During cycle 2, the 32 real address ("RA") bits of the load and store
instructions are compared to determine if it is a true load-hit-store
condition. The address/TID comparison is performed during cycle 2 and the
store address queue 303 would include any store which translated during
cycle 1, but would not include a store that translates during the
writeback comparison cycle (cycle 2 ).
If the 32-bit real address comparison indicates that it not a
load-hit-store (i.e., no bytes overlap), then the IDU 220 signals a flush
during cycle 3 . If the 32-bit real address comparison indicates that it
is a load-hit-store (i.e., one or more bytes overlap), then:
a) If store.sub.-- forwarding is disabled, then the IDU 220 will signal a
flush for the load during cycle 3.
b) If store.sub.-- forwarding is enabled, then during the first cycle of
re-execution, the load will complete (with no flushing) if the data is
available. The data is available if:
a) the load data is contained in a single SDQ entry;
b) the data is valid in the SDQ entry;
c) neither the load nor the store are in I=1 space (both are cacheable
addresses);
d) the load does not span a 16-byte boundary; and
e) one of the following pairs of store/load size/alignment is true:
1. STB forwarding to LB
2. STH forwarding to LH
3. STW/STFS forwarding to LW or LFS
4. STWBRX forwarding to LWBRX
5. STHWBRX forwarding to LHBRX
6. word-aligned STW forwarding to LB, or LH
7. word-aligned STFS forwarding to LB, LH, LW, or LFS
8. word-aligned STFD forwarding to LB, LH, LW, or LFS
9. word-aligned STMW forwarding to LB, LH, LW, or LFS
10. word-aligned STSWX/I forwarding to LB, LH, LW, or LFS
Cases 9 and 10 are applied as if the SDQ entries were created by a
collection of individual word-aligned word accesses (case 6). No
forwarding is allowed for case 10 if the word contains less than four
bytes.
If the data is not available then the IDU 220 will signal a flush for the
load during cycle 3 . If the data is available, the data forwarding is
delayed by one cycle as compared to an L1 cache-hit case.

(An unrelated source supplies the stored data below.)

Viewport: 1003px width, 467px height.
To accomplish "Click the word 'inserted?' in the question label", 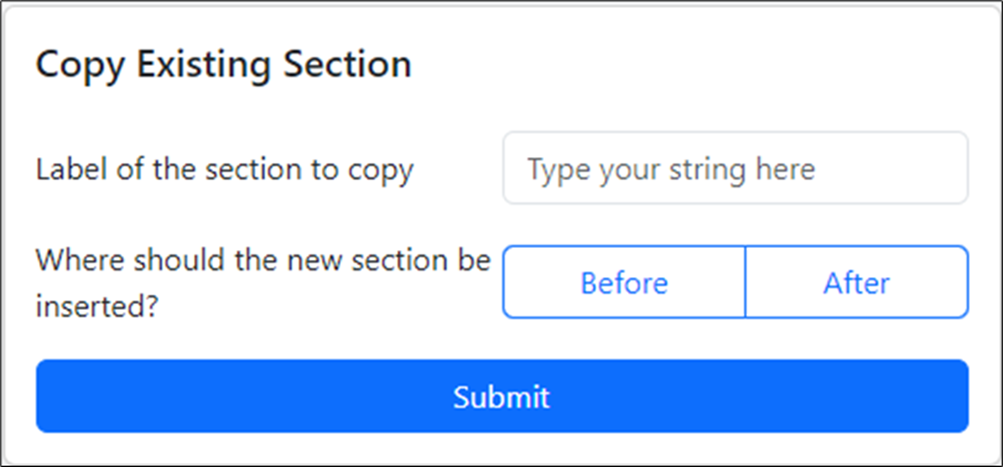I will point(98,305).
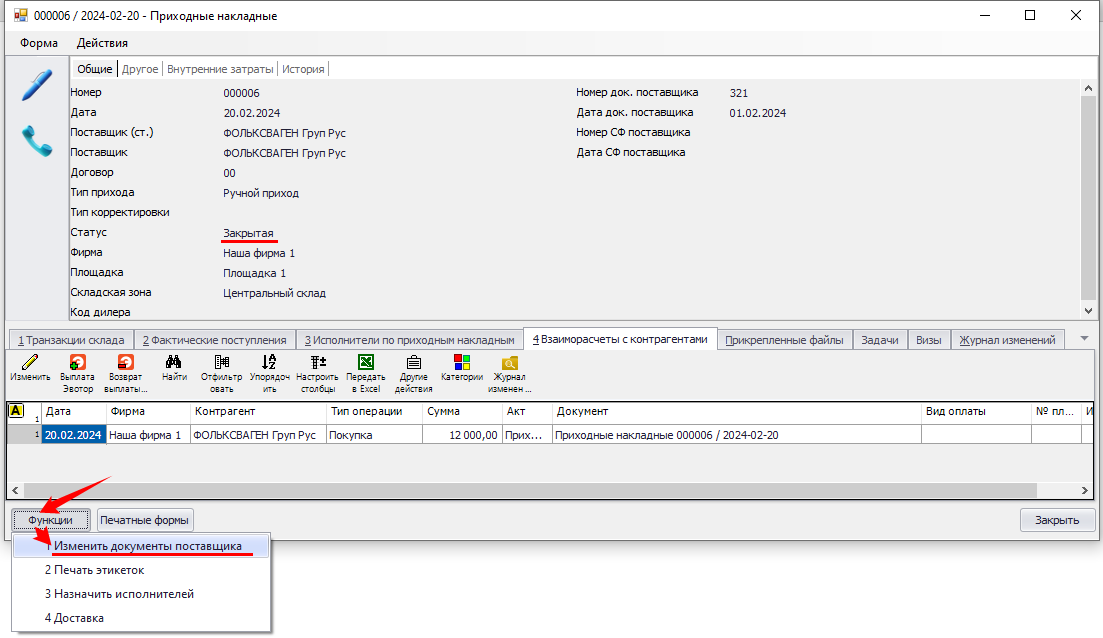Click the Закрыть button
Viewport: 1103px width, 638px height.
(x=1057, y=520)
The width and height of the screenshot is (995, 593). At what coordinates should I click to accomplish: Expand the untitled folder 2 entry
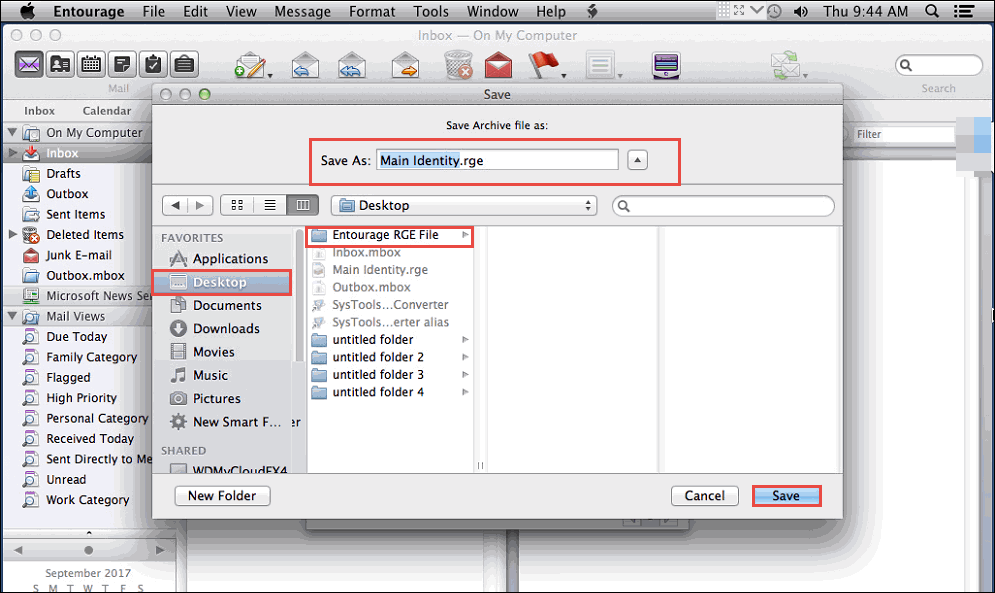[x=464, y=357]
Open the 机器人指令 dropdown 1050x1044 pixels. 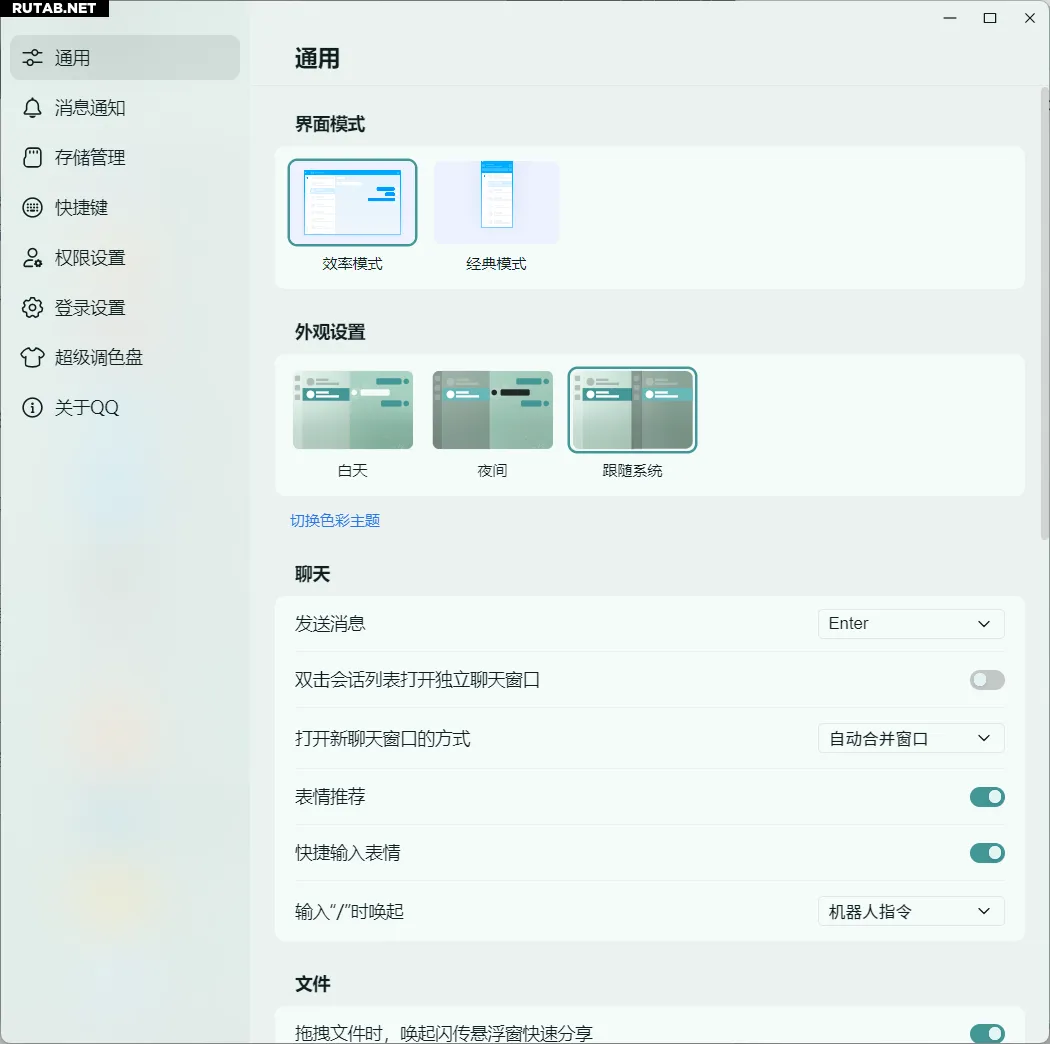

The store address queue 303 and store data queue 304 contain additional
logic associated with detecting a potential store forwarding scenario,
providing the data for store forwarding, and flushing an unsuccessful
store forwarding opportunity. The load-hit-store logic and how the
effective address and real address comparisons are utilized by the store
forwarding logic is described in the following sections. This section
describes how the store/load size and alignments (rule e above) determines
whether store forwarding can take place and how the necessary formatting
is performed. This assumes that load-hit-store overlap has been verified.
The data availability and store/load size/alignment of the youngest
offending store (rules a through e above) then determines whether
forwarding will take place.
The first five items of "rule e" above correspond to an exact size and
alignment match between the load and store. Detecting this condition
simply requires an exact real address comparison between the load and
store (hence, the same alignment), and that the load and store are of the
same size. The load and store can be unaligned as long as they do not
cross a 16-byte boundary.
Items 6 through 10 of "rule e" allow limited forwarding for loads and
stores of differing sizes. If a store word or store double is word
aligned, the store data can be forwarded to a load byte and load half in
addition to a load word (which also is included in the first five items).
Detecting the applicability of items 6 through 10 requires an exact real
address comparison between the load and store except for the last two
bits. If the load is a byte load, then the store word can be forwarded to
the load. If the load is a half word, then the store word can be forwarded
to the load as long as the last two bits of the load address are not
b`11`.
The first five items of "rule e" do not require any formatting to perform
the store forwarding. A 12-port multiplexer (not shown) for each execution
cluster 307, 308 chooses a store data queue entry to forward. A signal is
sent to the cluster to pass the entry directly to the result bus 262 since
no formatting is required. Items 6 through 10 may require the store data
to be shifted from 0 to 3 bytes before being returned on the result bus
262. Since the stores in these rules are word aligned, the execution
cluster can use the same formatter required from the output of the L1
cache with the controls already correctly configured for the correct shift
amount by the load address. The store forwarding logic only needs to
indicate if the forwarded data should be taken as is, or if the load
formatter must shift the data based on the load address.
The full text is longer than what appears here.